> **GIVEN INSTRUCTION**
Write out everything below from the line containing "The height and width of the screenshot is (654, 1332)." down to the last of the items as a JSON list of strings, one string per line, with blank lines omitted.

> **DATA FOR PROCESSING**
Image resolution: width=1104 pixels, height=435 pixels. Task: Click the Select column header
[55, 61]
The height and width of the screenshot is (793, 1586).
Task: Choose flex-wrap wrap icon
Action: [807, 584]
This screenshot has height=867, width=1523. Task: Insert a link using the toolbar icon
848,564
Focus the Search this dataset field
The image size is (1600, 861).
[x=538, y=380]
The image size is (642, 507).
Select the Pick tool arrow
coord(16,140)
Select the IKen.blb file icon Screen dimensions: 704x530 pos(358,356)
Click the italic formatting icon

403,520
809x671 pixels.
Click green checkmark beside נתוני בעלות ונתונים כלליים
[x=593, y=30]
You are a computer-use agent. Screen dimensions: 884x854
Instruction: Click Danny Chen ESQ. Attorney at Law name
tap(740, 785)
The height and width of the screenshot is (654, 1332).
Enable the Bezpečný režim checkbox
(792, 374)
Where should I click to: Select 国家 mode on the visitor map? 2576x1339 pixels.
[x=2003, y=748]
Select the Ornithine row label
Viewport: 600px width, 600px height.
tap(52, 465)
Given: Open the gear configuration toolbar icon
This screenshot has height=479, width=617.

> **COMPLETE RESPONSE**
[
  "The height and width of the screenshot is (654, 1332).",
  "Enable the Bezpečný režim checkbox",
  "(792, 374)",
  "Where should I click to: Select 国家 mode on the visitor map? 2576x1339 pixels.",
  "[x=2003, y=748]",
  "Select the Ornithine row label",
  "Viewport: 600px width, 600px height.",
  "tap(52, 465)",
  "Given: Open the gear configuration toolbar icon",
  "This screenshot has height=479, width=617."
]